The UN Security Council has voted to lift remaining sanctions on Ivory Coast and pull out peacekeepers next year. The decision signals the West African country is on the right track, following years of instability.
About 6,000 UN peacekeepers and international police will leave Ivory Coast by next April, and in June the UN mission will officially close after 12 years in the country.
The Security Council also voted to immediately lift an arms embargo as well as travel bans and asset freezes on several individuals.
France's ambassador to the UN, Francois Delattre, said after the unanimous Thursday vote that the international mission had been "a success story."

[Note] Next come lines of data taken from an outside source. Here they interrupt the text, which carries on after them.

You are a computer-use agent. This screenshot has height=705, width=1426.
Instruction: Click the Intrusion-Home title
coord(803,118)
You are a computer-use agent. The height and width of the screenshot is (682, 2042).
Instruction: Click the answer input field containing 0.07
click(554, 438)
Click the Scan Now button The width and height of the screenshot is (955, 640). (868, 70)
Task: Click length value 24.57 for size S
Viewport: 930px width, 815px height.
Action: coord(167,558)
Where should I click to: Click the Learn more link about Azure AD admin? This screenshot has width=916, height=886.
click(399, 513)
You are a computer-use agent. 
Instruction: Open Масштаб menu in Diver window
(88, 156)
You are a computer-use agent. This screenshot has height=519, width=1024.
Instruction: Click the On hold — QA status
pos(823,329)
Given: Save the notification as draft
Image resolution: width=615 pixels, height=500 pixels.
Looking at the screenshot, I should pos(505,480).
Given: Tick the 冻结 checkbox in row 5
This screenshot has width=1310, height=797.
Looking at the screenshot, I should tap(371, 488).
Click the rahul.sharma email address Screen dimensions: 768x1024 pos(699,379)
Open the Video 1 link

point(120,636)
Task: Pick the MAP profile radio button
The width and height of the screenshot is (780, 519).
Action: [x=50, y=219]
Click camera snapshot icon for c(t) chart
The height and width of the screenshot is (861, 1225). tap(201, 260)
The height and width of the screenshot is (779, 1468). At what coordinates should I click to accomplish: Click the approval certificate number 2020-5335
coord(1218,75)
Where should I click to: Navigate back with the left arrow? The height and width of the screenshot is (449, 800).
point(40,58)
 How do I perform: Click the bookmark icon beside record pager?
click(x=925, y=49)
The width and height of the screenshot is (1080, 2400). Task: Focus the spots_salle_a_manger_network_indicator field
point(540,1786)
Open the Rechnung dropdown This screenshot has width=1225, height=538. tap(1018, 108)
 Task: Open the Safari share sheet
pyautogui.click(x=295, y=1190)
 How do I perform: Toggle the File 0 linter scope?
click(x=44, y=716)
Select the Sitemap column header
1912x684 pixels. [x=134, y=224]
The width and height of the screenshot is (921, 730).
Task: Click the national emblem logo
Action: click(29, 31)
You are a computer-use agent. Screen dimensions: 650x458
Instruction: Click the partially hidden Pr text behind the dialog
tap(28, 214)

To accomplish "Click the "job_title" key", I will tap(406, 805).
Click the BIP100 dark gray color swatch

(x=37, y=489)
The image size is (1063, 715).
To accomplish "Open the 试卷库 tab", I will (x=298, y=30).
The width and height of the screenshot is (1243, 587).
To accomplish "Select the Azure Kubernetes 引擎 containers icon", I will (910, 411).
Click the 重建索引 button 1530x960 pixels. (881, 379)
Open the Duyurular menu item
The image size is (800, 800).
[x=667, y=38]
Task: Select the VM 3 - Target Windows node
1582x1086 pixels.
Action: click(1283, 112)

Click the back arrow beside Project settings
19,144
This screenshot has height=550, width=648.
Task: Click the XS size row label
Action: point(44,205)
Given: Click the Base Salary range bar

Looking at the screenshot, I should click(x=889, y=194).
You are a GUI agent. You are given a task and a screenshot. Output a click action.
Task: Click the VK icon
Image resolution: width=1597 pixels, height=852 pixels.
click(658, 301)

He said the end of the UN peacekeeping mission and lifting of sanctions showed "the amazing path taken by Ivory Coast on the way to peace, reconciliation and security."
Ivory Coast descended into a spiral of violence and political instability after a failed 2002 coup. Fighting between the rebel-controlled north and government in the south left thousands dead before a ceasefire was agreed in May 2003.
The UN authorized the peacekeeping mission in 2004 to monitor the ceasefire agreement, but it broke down only 18 months after being signed. In response the Security Council imposed sanctions.
Rebels were brought into the government through a 2007 peace deal, but underlying tensions remained.
The country nearly returned to civil war following presidential elections in late 2010, when some 3,000 people were left dead in violence. But the two sides reached an agreement by April 2011 to avoid more bloodshed.
The world's top cocoa producer has since sustained relatively strong economic growth.
The UN removed a diamond export ban and eased an arms embargo in 2014.
Ivory Coast's UN Ambassador Claude Bouah-Kamon thanked the international community for the peace mission.
"My country hails the untrammeled success of this mission and ... (wants) to ensure that it goes down in the history of UN peacekeeping operations as a success story to be replicated elsewhere in the world," Bouah-Kamon said.
He said the country would now focus on implementing military modernization and security reforms.